#### Extrait:
-*-
In [2]:
import torch
import torch.nn as nn
import torch.optim as optim
from torch.utils.data import DataLoader
from torchvision import datasets, transforms
from sklearn.metrics import accuracy_score, f1_score
import time

# Configuration
device = torch.device("cuda" if torch.cuda.is_available() else "cpu")

# Transformation des données
transform = transforms.Compose([
    transforms.ToTensor(),
    transforms.Normalize((0.1307,), (0.3081,))
])

# Chargement MNIST
train_dataset = datasets.MNIST(root='./data', train=True, download=True, transform=transform)
test_dataset = datasets.MNIST(root='./data', train=False, download=True, transform=transform)

train_loader = DataLoader(train_dataset, batch_size=64, shuffle=True)
test_loader = DataLoader(test_dataset, batch_size=1000, shuffle=False)

# Architecture CNN
class CNN(nn.Module):
    def __init__(self):
        super(CNN, self).__init__()
        self.conv1 = nn.Conv2d(1, 32, kernel_size=3, padding=1)
        self.conv2 = nn.Conv2d(32, 64, kernel_size=3, padding=1)
        self.pool = nn.MaxPool2d(2, 2)
        self.fc1 = nn.Linear(64*7*7, 128)
        self.fc2 = nn.Linear(128, 10)
        self.dropout = nn.Dropout(0.5)

    def forward(self, x):
        x = self.pool(torch.relu(self.conv1(x)))
        x = self.pool(torch.relu(self.conv2(x)))
-*-
#### Jeu de données:
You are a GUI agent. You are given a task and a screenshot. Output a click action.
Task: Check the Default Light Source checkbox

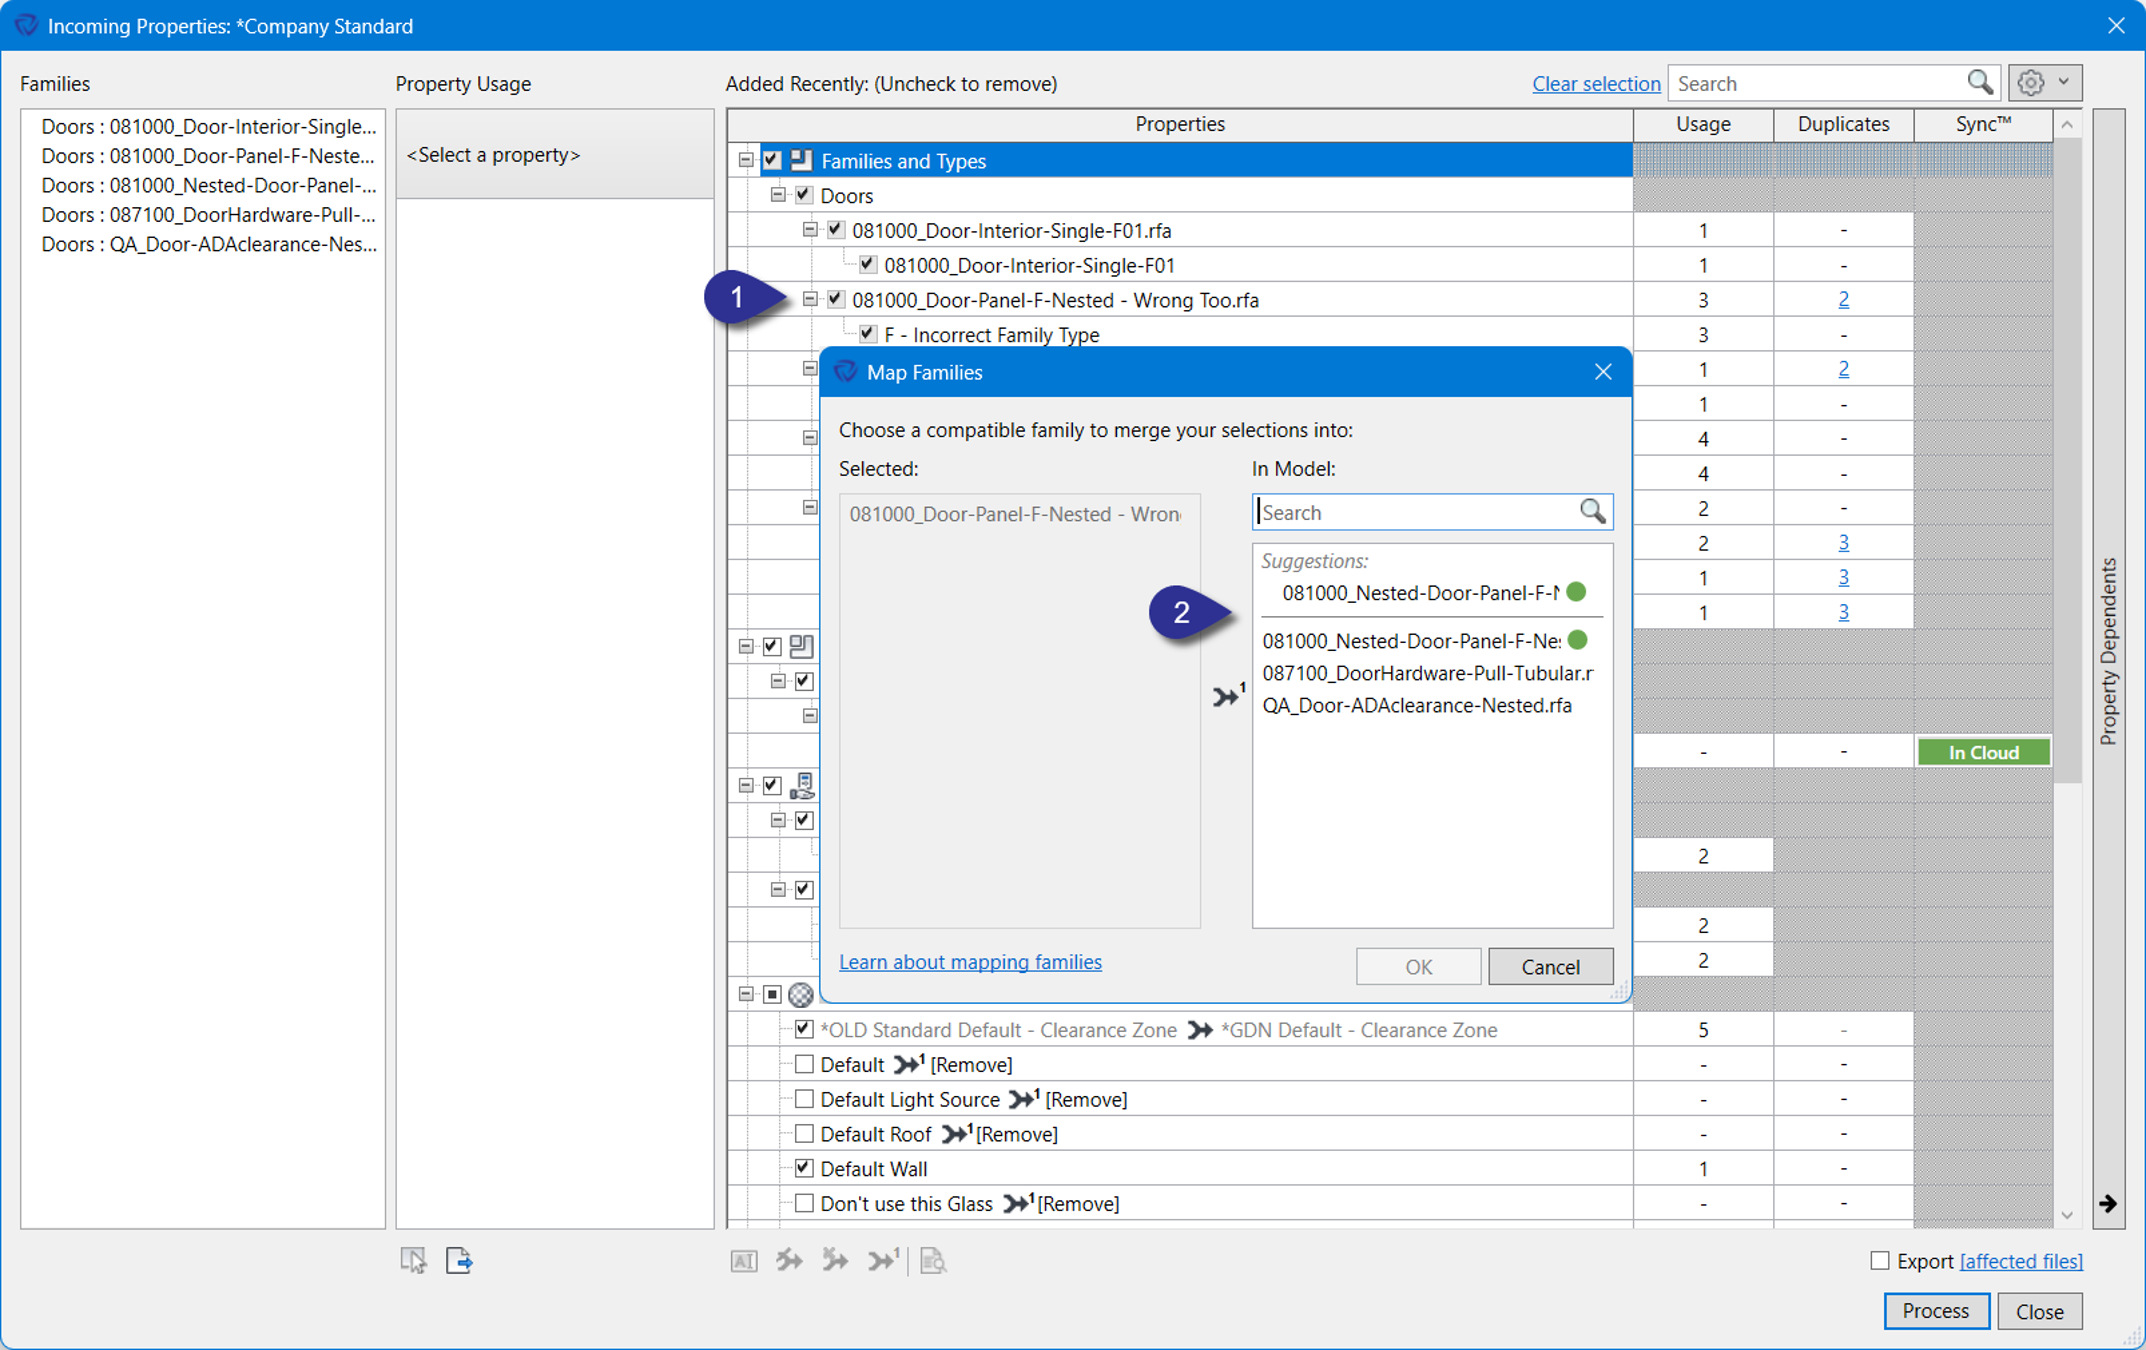click(804, 1099)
-*-
#### Consigne:
Reprenez le code de l'extrait, tout ce qui va de « self.conv1 = nn.Conv2d(1, 32, kernel_size=3, padding=1) » jusqu'à « self.dropout = nn.Dropout(0.5) », en substituant « AvgPool2d » à « MaxPool2d ».

#### Réponse attendue:
self.conv1 = nn.Conv2d(1, 32, kernel_size=3, padding=1)
        self.conv2 = nn.Conv2d(32, 64, kernel_size=3, padding=1)
        self.pool = nn.AvgPool2d(2, 2)
        self.fc1 = nn.Linear(64*7*7, 128)
        self.fc2 = nn.Linear(128, 10)
        self.dropout = nn.Dropout(0.5)